The <dataSources> node is where the mapping of your data takes place. The <dataSources> node can contain any number of <dataSource> sub nodes, within which you define your sources that you want to operate on. Each <datasource> node must have an ‘id’ attribute specified as it is used when calling procedures to specify which data source you want the procedure to work on.
The first sub node within the <dataSource> node is the <connectionString> node, which contains a connection string to the database. By default, as mentioned in ‘Quick Start with Example Data’, it has blank credentials and points to a database called ‘matchIT_SQL_demo’, which is the sample database created by mSQL for use with the sample SQL scripts. You need to amend the connection string as necessary to point to your data.

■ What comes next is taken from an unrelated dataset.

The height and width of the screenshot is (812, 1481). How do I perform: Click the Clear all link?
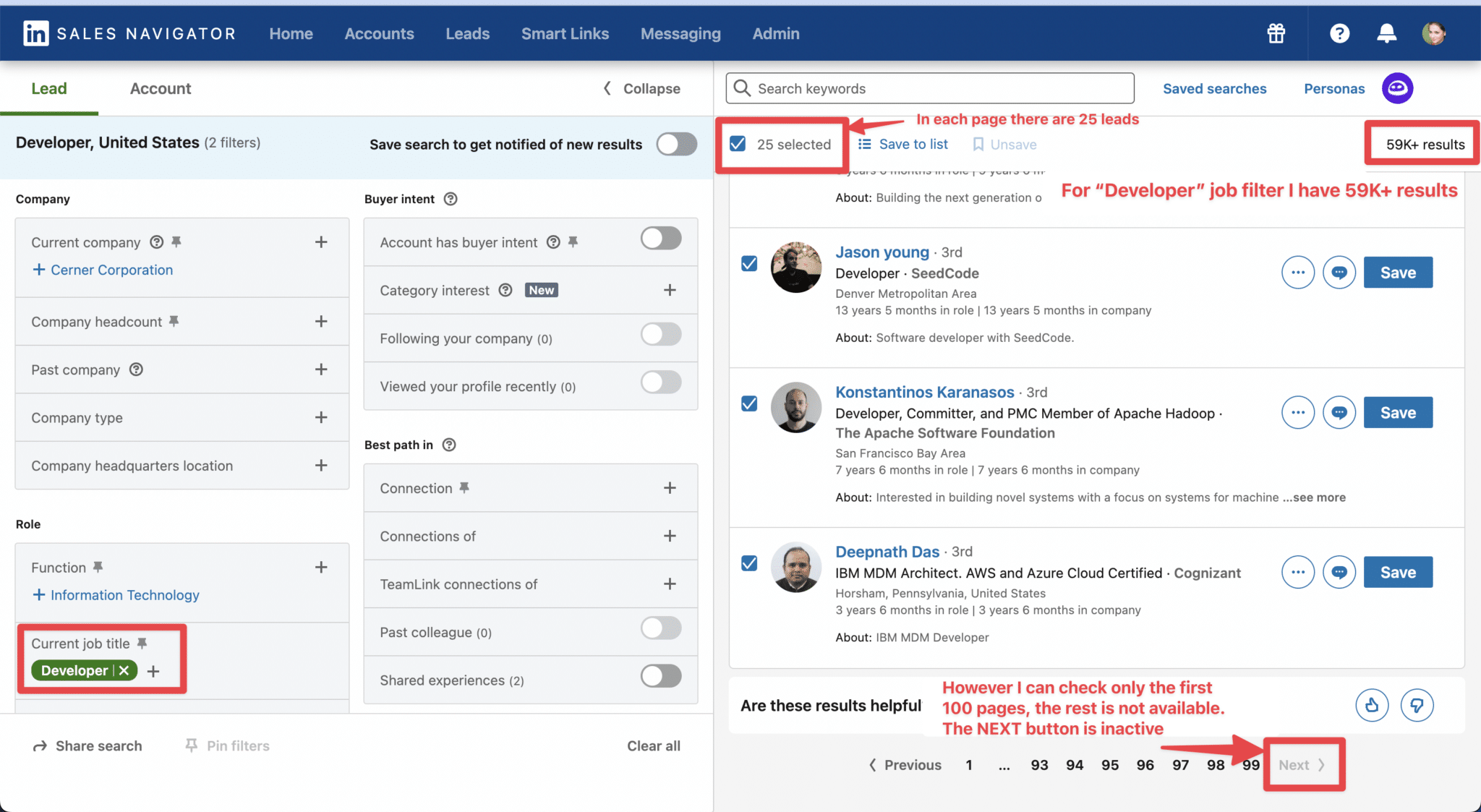coord(653,745)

Following the <dataSources> node is the <tables> node. This node contains all the definitions of the tables within your database that contain the data to be worked with. A single table is defined in a <table> node. The <table> node can contain any of the following attributes:
Attribute |
Description |
Name |
The name of the table in the database (mandatory for all tables). |
uniqueRef |
The name of the unique reference column in the table (mandatory for all tables). |
join |
The name of the table that the table in question joins to (the main table of data will not have this attribute). |
joinType |
The type of join to use between the table in question and the table it is joining to – either INNER, LEFT or RIGHT. Uses LEFT by default. |
joinColumn |
The name of the column in the join table that the unique ref column of the table in question joins with (mandatory for any table definition with a join attribute). |
isKeysTable |
Indicates that the table in question is the keys table definition (can only have one keys table definition per data source, and it must join to the main table of data) |
isOutputTable |
Indicates that the table in question is the output table which will contain cleaned and normalized data after key generation (can only have one output table defined per data source) |
tableHints |
Here you can specify a comma delimited list of Table Hints that will be used in SELECT queries for the table in question, for example ‘NOEXPAND’ if the table you have defined is an indexed view and you want the query to reference the view rather than its base tables. |
Within a <table> node, it is possible to have multiple <conditionalColumn> sub nodes that define columns in the table in question that must meet a condition for a record to be included (for example, a ‘deleted’ flag column). A <conditionalColumn> node must have the following attributes defined:
Attribute |
Description |
name |
The name of the column in the table. |
isEqualTo |
Specifies whether the value should or should not be equal to the value. |
Value |
The value of the flag column (linked to the isEqualTo attribute as mentioned above). |
isIntegerType |
Specifies whether the column is an integer type or not. |
One thing to note about the <tables> section is that SQL server supports views, so it is possible to use the name of a view for the ‘name’ attribute of a table node.
Using a Sample from your datasource
The next part of the datasource definition is Sampling. This allows you to specify a specific sample of data to use during your processing rather than the complete datasource. This can be useful if you are testing your scripts and refining matching settings.
There are several sampling options available:
- Percentage – uses a percentage from your datasource. For example, if you select 10%, then 1 in 10 records from your datasource would be used.
- NinM - uses a sample based on N in every M records of the source data.
- Range - Uses a sample over the specified range of the specified field.
- RandomN - Uses a sample of N randomly selected records from the source data.
- MaxFromTop - uses a sample of the top N records from the source data. If this option is applied with any of the previous options, then the limit setting is used as a restriction on the maximum number of records that will be used in the sample.
When sampling is enabled, only a sample of your data will be used by the mSQL stored procedures; remember to de-activate this when you are ready to process your complete datasource!
Field Mappings
The last node within the <dataSource> node is the <fieldMappings> node - It contains <fieldMapping> sub nodes that define how fields in your data map to the mSQL record object. The ‘matchITField’ attributes of these nodes are pre-set and must not be changed – The attribute that you will need to modify is the ‘databaseField’. Simply put the values of the ‘databaseField’ nodes to the names of the fields in your data that best match the corresponding ‘matchITField’. Any matchITFields that do not have an equivalent in your database should have their databaseField attributes left blank.
Note that it is also possible to specify custom fields that do not have a specific mSQL record equivalent, that you wish to match on, to any of the 9 generic custom fields that are available in the mSQL record object. By default, a there is a node included in the xml on installation with its matchITField attribute set to ‘CustomField1’ – You can in fact have 9 nodes in total with their matchITField attribute values ranging from CustomField1 to CustomField9. A database field such as ‘National Insurance Number’ could be mapped to one of these fields.
If you open a configuration file that has been edited and saved through the Web UI (described below) you will also notice that there is an <addressing> node within each data source that contains the settings used when running the addressing stored procedure. The output contained within this node varies depending on what addressing API is being used, and is best edited through the UI. For the sake of getting the demo scripts to work with your own data however, you do not need to be concerned with this node and whether or not it exists, as the addressing procedure will not be used.